The information set forth in the Statement remains unchanged, except that such information is hereby amended and supplemented to the extent specifically provided herein. Capitalized terms used but not otherwise defined herein have the meanings ascribed to such terms in the Statement.

 

Item 8. Additional Information

 

Item 8 of the Statement is hereby amended and supplemented by revising and restating in its entirety the second paragraph of the subsection titled “Antitrust” to read as follows:

 

“Toshiba and the Company each filed a Premerger Notification and Report Form under the HSR Act with respect to the Offer with the Antitrust Division and the FTC on May 6, 2011.  On May 20, 2011, the FTC granted early termination of the required waiting period under the HSR Act applicable to the Offer.
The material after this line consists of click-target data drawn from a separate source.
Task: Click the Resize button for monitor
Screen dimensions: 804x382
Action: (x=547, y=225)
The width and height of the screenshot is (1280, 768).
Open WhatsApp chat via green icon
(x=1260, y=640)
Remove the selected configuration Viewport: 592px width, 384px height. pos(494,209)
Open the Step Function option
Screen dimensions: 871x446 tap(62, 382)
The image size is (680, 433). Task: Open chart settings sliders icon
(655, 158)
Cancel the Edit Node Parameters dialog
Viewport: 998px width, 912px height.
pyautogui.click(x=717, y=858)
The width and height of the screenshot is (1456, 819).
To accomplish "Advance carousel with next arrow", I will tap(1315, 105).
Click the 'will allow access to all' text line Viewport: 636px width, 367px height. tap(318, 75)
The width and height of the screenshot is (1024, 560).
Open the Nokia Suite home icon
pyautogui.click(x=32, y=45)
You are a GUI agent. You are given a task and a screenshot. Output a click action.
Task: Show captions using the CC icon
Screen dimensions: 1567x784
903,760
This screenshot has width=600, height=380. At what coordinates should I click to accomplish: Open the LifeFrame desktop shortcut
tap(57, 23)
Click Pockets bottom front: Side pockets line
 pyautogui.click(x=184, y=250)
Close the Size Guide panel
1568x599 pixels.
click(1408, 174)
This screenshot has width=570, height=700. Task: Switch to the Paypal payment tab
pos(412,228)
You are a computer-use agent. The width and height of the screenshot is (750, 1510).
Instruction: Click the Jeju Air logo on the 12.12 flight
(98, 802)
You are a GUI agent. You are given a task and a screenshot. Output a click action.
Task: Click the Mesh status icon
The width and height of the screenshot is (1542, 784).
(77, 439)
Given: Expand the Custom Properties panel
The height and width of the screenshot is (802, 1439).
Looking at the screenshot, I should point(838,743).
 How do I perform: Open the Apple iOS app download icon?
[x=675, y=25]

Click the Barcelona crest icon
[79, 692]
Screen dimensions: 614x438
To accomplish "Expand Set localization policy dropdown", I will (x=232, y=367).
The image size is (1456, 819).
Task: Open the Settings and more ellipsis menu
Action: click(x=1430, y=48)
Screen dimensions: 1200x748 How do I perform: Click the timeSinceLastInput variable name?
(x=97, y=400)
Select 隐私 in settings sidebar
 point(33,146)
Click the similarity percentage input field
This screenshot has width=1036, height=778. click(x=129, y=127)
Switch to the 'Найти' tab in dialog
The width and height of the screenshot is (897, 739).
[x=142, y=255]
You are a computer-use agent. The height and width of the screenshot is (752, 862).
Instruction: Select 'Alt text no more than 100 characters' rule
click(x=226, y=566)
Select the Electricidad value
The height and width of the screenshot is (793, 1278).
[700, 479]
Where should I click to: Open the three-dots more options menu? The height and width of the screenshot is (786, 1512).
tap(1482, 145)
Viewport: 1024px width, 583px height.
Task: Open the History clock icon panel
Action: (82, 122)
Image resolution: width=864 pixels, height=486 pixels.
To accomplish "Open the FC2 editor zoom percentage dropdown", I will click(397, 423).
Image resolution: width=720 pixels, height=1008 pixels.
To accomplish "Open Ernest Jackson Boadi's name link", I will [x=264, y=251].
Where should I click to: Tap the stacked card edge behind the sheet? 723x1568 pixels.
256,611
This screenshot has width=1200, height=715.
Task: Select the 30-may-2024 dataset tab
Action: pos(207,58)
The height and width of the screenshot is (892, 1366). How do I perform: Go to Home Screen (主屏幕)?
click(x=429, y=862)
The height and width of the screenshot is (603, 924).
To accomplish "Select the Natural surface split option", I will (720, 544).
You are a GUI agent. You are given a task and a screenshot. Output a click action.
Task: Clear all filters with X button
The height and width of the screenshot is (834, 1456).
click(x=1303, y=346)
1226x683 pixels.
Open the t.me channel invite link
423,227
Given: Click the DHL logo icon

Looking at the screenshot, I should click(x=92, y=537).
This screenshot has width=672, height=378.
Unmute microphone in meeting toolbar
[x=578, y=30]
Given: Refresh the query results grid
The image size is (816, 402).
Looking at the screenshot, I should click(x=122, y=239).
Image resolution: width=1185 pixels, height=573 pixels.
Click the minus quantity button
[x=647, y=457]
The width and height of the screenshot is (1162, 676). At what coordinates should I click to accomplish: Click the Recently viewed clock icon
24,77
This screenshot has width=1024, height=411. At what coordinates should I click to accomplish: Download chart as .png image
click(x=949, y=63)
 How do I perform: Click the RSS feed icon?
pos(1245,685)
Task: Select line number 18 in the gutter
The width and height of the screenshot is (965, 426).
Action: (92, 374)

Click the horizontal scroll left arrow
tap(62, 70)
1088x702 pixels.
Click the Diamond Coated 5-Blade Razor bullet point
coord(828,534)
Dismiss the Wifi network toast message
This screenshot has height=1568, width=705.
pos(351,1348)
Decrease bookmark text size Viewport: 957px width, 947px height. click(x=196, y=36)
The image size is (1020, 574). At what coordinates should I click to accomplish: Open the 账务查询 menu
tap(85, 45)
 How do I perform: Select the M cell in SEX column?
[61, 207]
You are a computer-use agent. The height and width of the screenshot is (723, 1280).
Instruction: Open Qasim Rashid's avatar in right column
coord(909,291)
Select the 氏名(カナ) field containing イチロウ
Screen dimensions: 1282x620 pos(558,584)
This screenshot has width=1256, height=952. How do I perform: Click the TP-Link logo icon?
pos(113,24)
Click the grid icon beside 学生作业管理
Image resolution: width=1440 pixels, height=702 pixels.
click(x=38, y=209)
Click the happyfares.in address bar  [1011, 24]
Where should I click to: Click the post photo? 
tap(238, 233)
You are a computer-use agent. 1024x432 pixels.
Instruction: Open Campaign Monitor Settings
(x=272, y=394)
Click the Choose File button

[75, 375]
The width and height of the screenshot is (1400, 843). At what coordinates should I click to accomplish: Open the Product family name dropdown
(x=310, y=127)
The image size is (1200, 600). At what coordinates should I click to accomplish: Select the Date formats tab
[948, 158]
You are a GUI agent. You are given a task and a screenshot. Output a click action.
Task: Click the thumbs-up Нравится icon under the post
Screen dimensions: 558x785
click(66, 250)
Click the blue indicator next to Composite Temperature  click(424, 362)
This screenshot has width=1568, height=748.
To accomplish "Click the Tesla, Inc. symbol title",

The early termination of the waiting period under the HSR Act satisfies one of the conditions of the Offer, which is that any waiting period (and any extensions thereof) under the HSR Act applicable to the Offer will have expired or been terminated. See “Section 15—Conditions of the Offer” in the Offer to Purchase.”

 

Item 9. Exhibits

 

Item 9 of the Statement is hereby amended and supplemented by adding thereto the following exhibit:

 

“(a)(5)(E)       Press Release issued by TMSC on May 23, 2011 (incorporated by reference to Exhibit (a)(5)(D) to Amendment No. 3 to the Tender Offer Statement on Schedule TO filed with the Securities and Exchange Commission by Toshiba, TMSC and Purchaser on May 23, 2011)”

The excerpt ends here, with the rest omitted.